GIVEN RECORDS Start Marker
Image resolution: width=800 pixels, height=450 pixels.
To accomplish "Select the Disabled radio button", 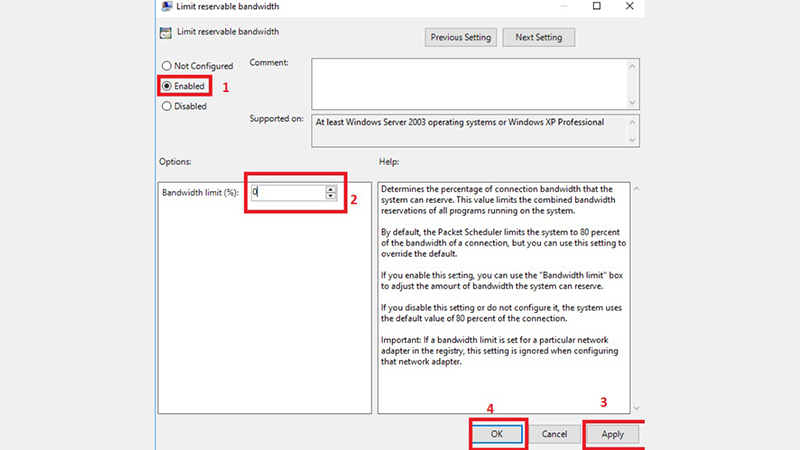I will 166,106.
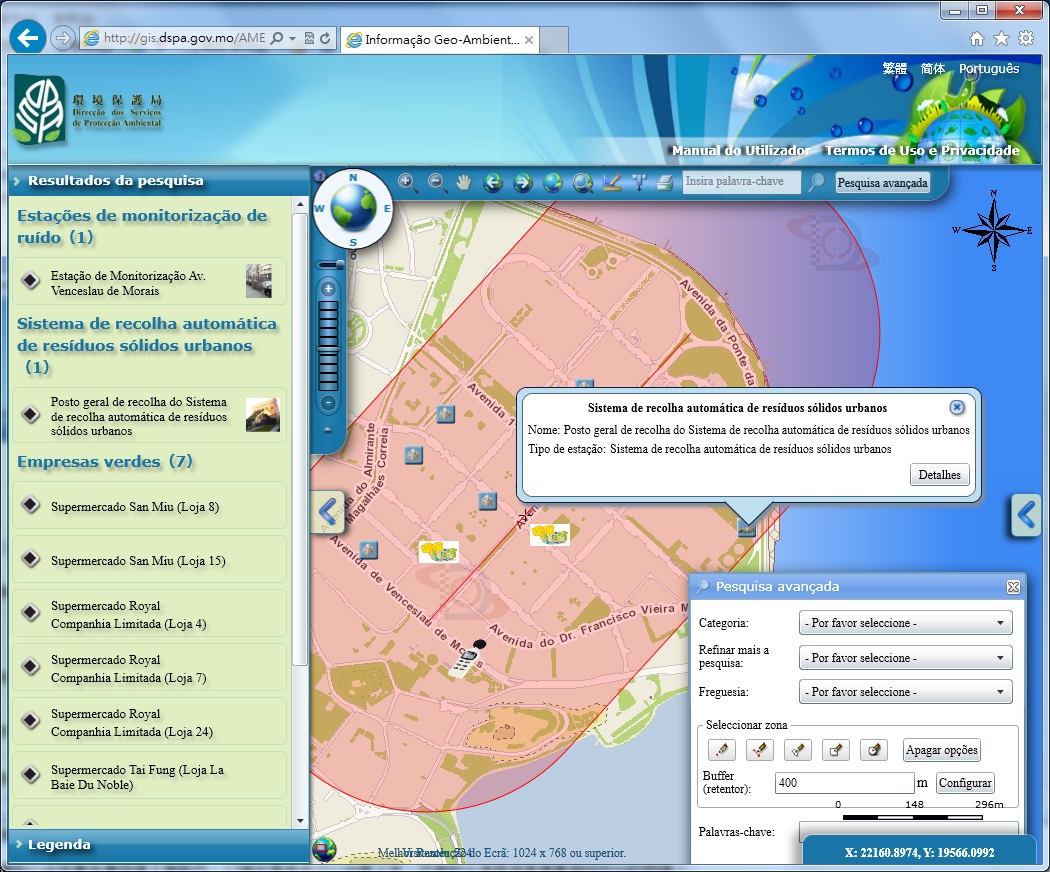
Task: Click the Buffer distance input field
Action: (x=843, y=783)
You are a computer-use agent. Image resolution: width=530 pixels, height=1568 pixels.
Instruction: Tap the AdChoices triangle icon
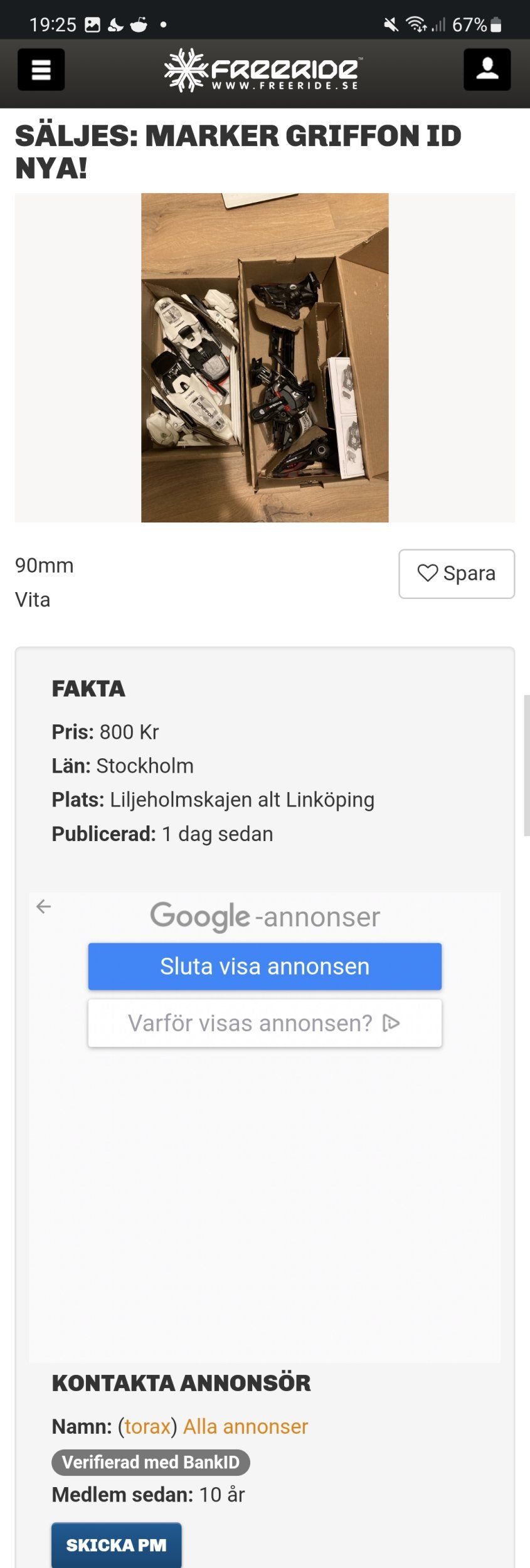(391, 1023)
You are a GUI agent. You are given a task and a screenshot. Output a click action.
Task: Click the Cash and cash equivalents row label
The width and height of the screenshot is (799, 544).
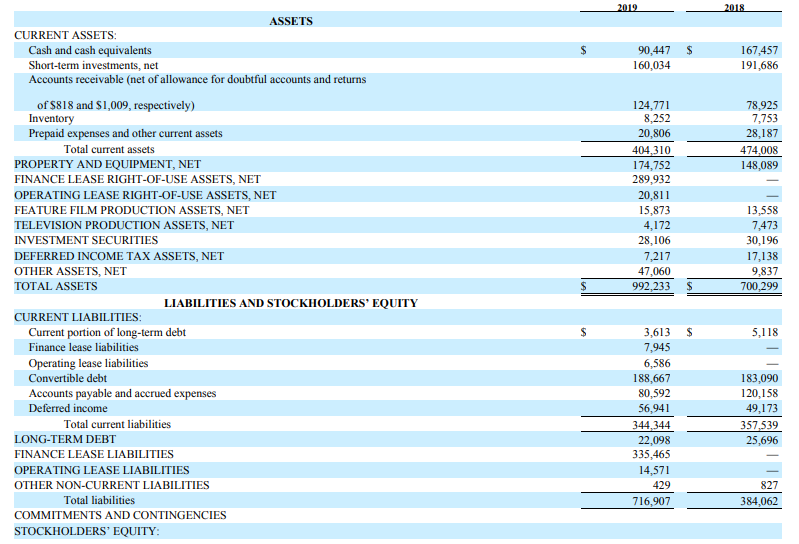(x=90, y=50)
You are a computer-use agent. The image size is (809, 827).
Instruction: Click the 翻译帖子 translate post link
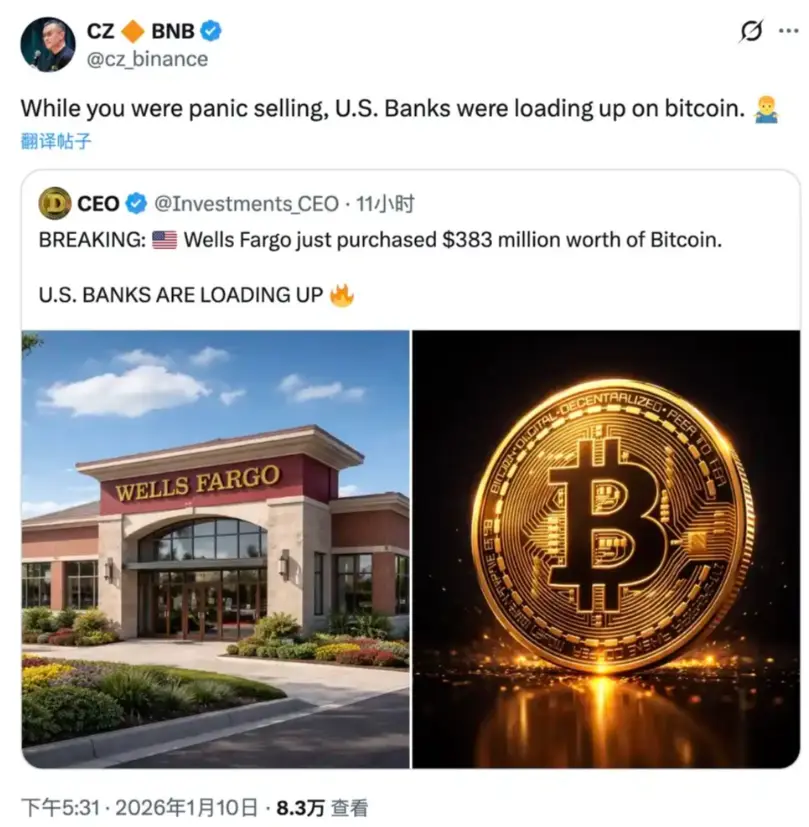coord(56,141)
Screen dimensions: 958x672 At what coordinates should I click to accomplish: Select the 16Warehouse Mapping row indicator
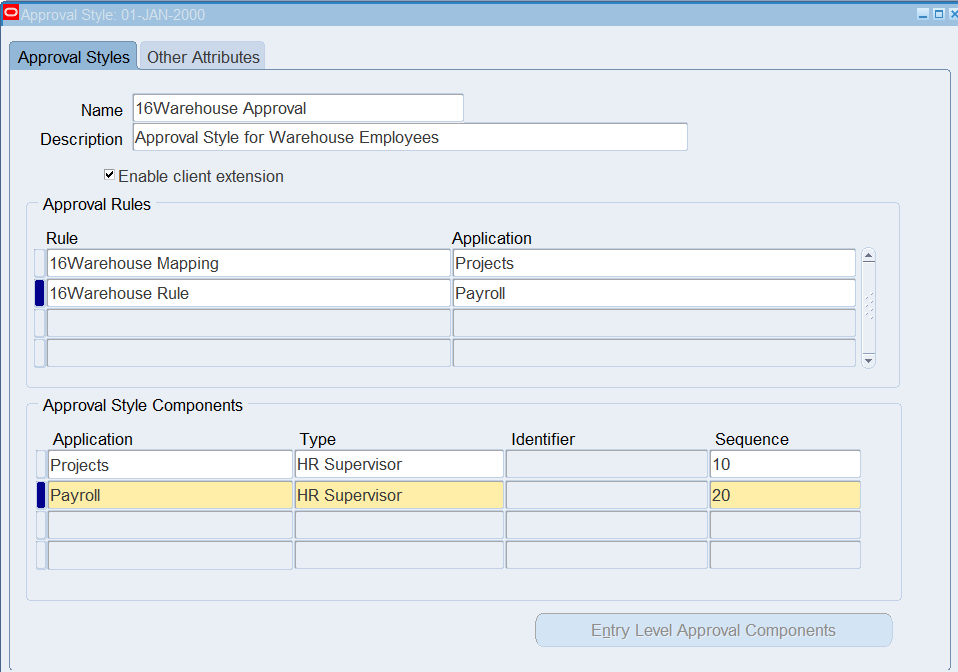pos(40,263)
GIVEN RECORDS End Marker
GIVEN RECORDS Start Marker
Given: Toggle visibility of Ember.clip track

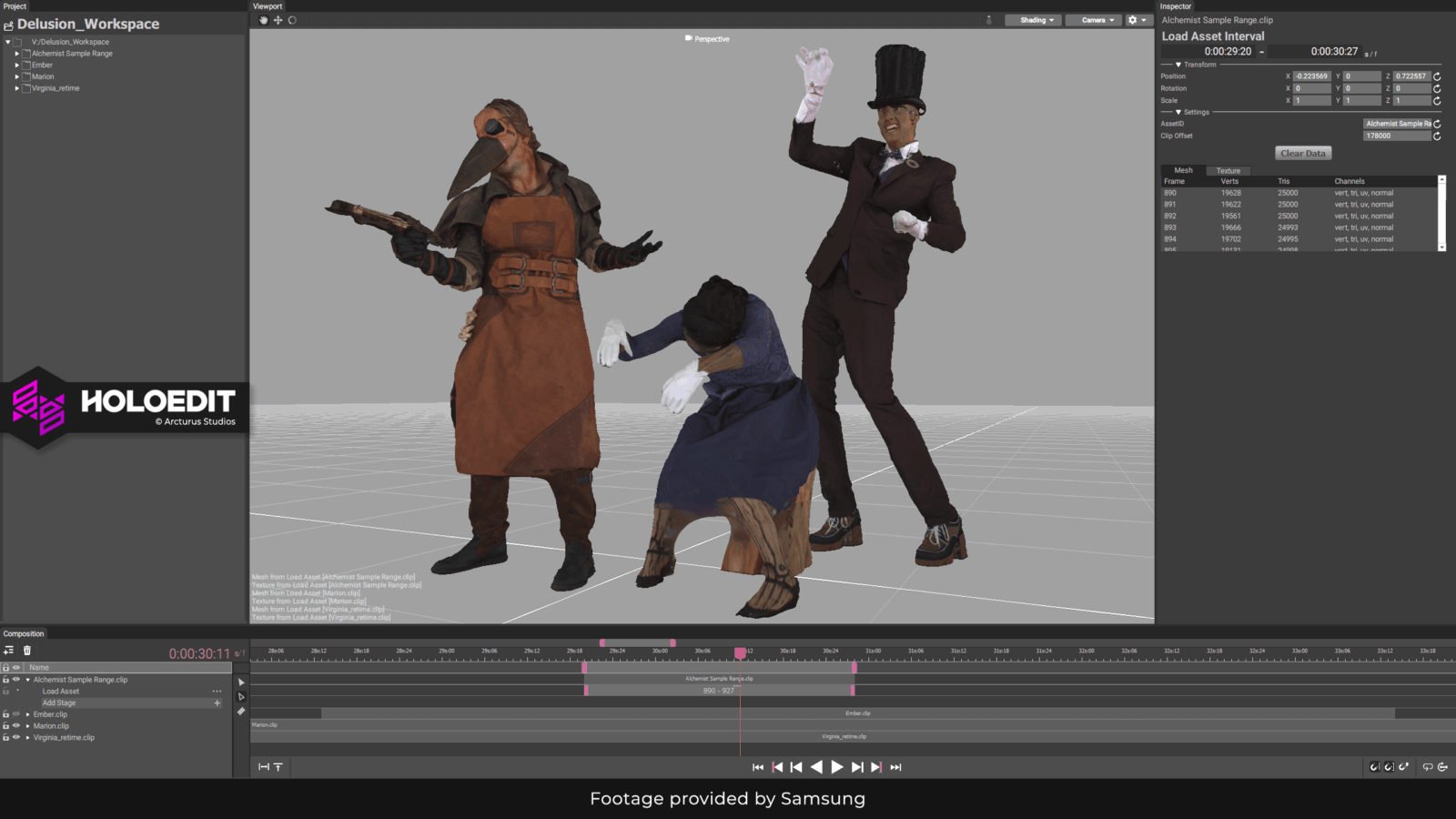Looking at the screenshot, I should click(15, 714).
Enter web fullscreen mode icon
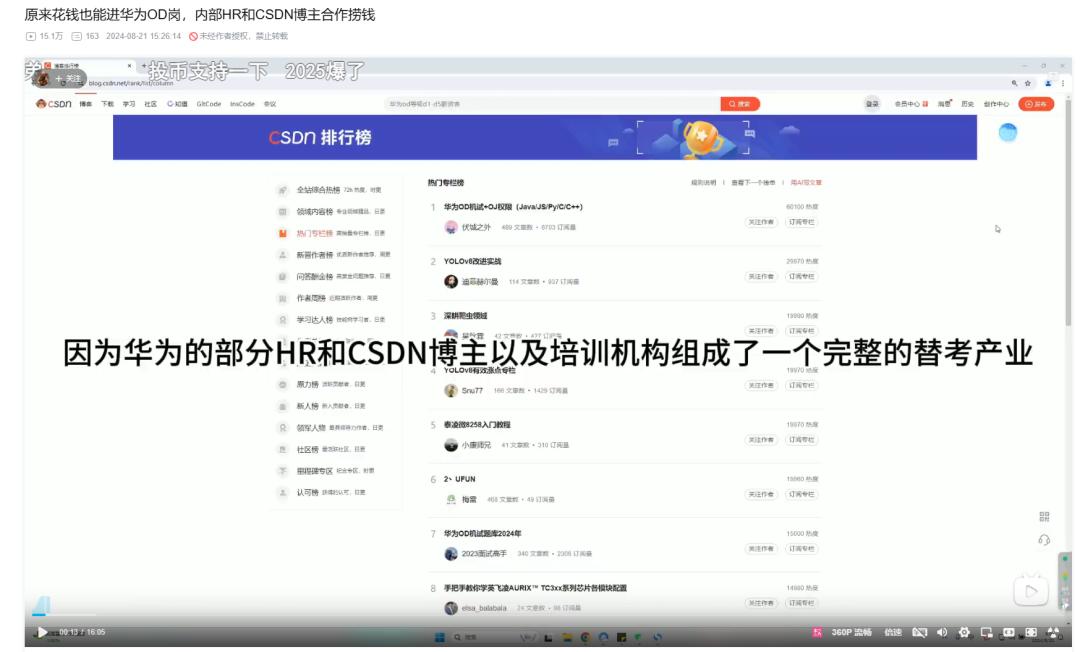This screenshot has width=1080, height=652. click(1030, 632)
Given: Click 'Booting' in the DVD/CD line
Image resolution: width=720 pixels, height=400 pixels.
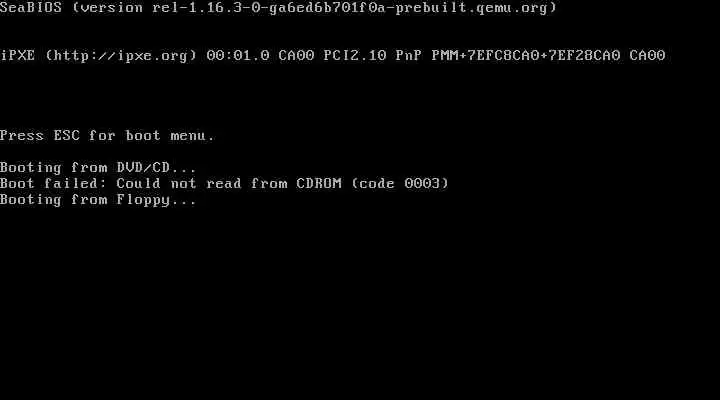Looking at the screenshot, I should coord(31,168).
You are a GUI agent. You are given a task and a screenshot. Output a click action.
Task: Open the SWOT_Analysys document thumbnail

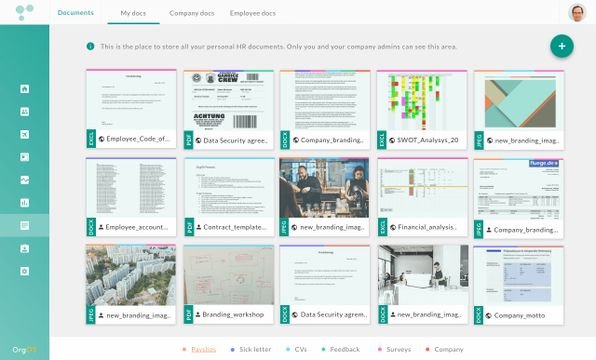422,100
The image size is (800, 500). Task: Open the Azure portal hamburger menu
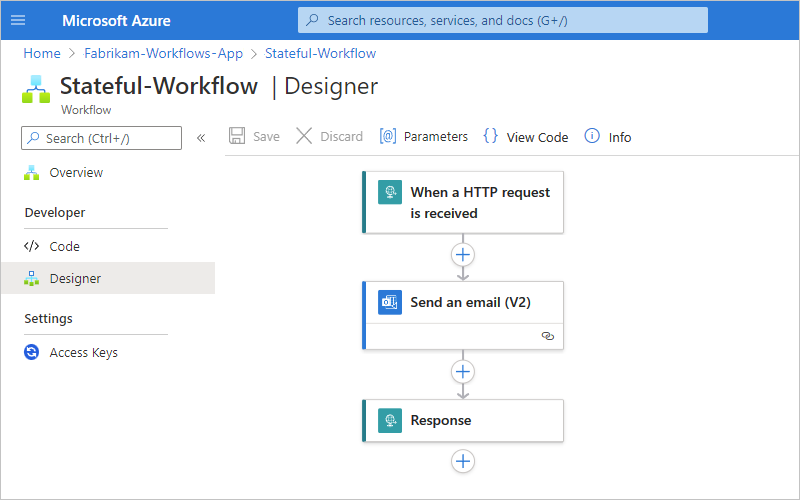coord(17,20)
GIVEN RECORDS End Marker
• WHAT IS NEEDED:
In the records above, find each line that holds the word "computer"; copy all such lines.

• RESULT:
You are a computer-use agent. Image resolution: width=530 pixels, height=1568 pixels.
You are a computer-use agent. The image size is (809, 827).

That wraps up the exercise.